Copy out the entries that begin with the line containing "Open the Output Dolby Atmos Binaural dropdown" and end with the line containing "The width and", both included. Leave the pictures out.
··· Data supplied ···
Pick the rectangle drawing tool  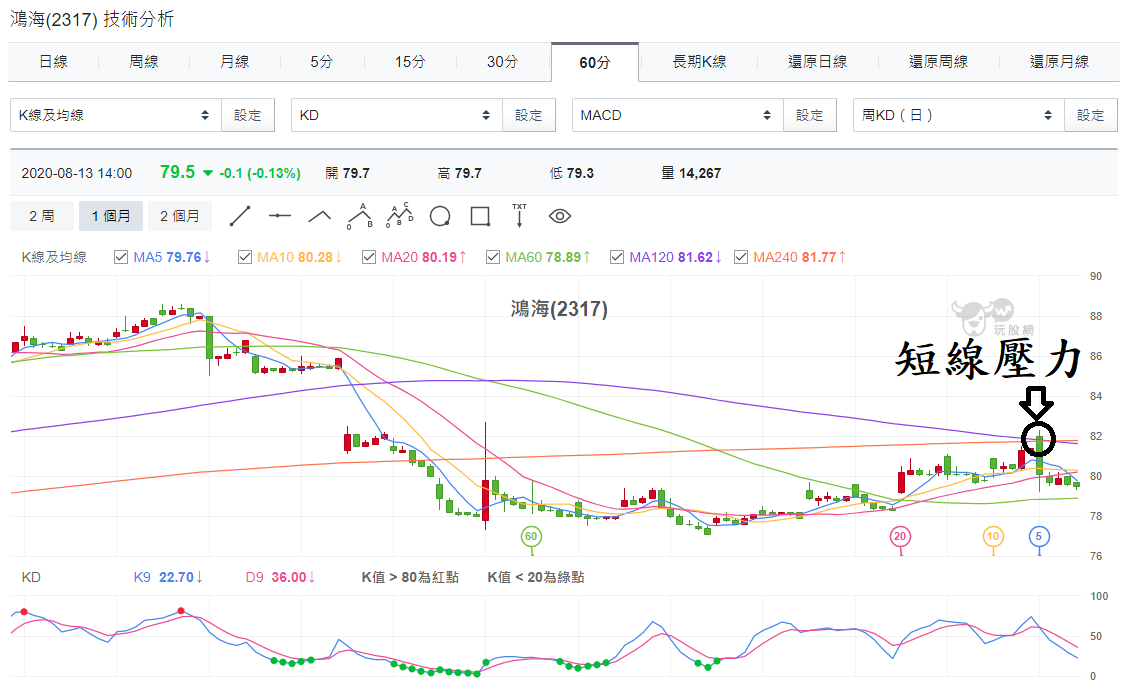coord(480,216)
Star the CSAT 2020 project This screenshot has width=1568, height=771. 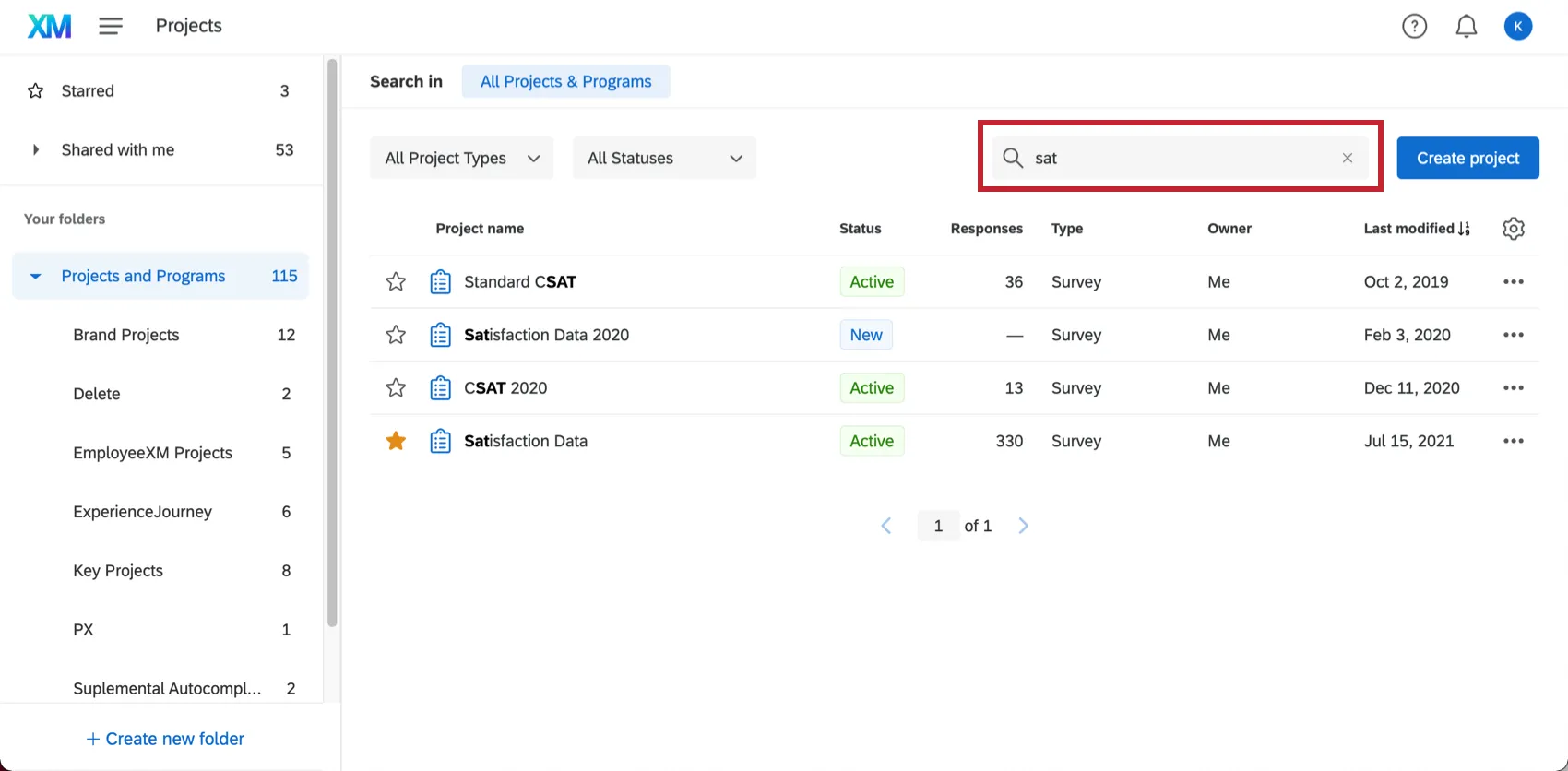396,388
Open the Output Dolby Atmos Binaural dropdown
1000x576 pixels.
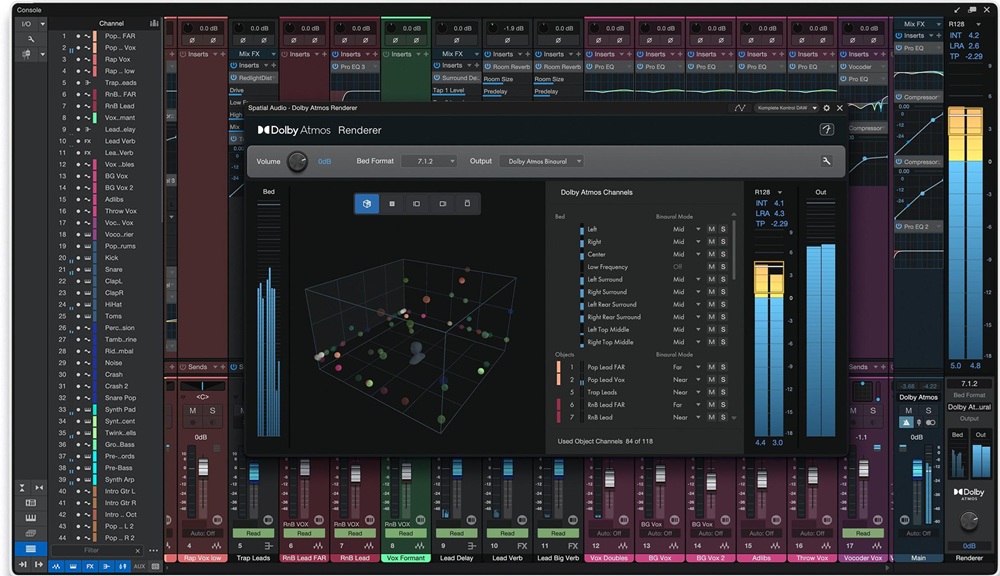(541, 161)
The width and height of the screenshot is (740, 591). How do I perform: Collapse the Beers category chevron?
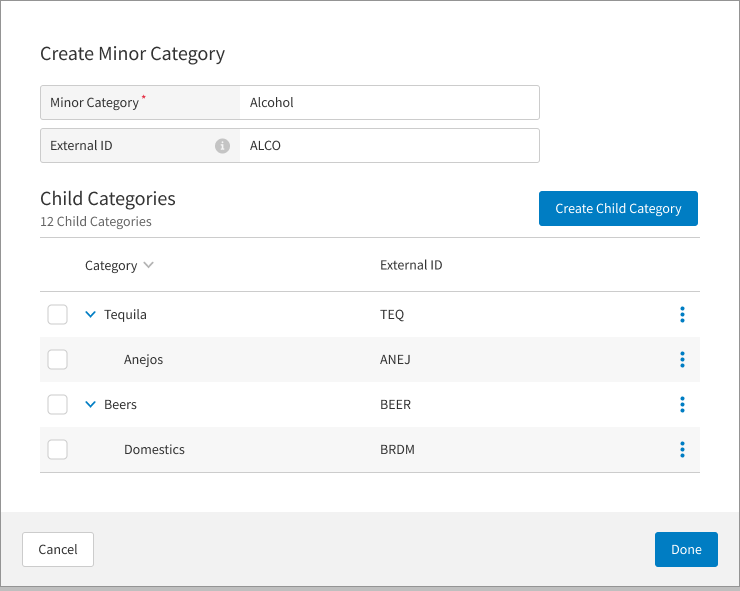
···
··· Data supplied ···
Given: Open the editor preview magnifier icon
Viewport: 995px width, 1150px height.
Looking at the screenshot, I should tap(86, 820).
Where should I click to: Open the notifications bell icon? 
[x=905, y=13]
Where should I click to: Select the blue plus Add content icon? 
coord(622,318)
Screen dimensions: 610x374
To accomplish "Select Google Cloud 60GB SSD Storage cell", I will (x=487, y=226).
···
**Written response:**
Open the Output Dolby Atmos Binaural dropdown
1000x576 pixels.
(541, 161)
The width and height of the screenshot is (740, 591). How do I perform: Collapse the Beers category chevron?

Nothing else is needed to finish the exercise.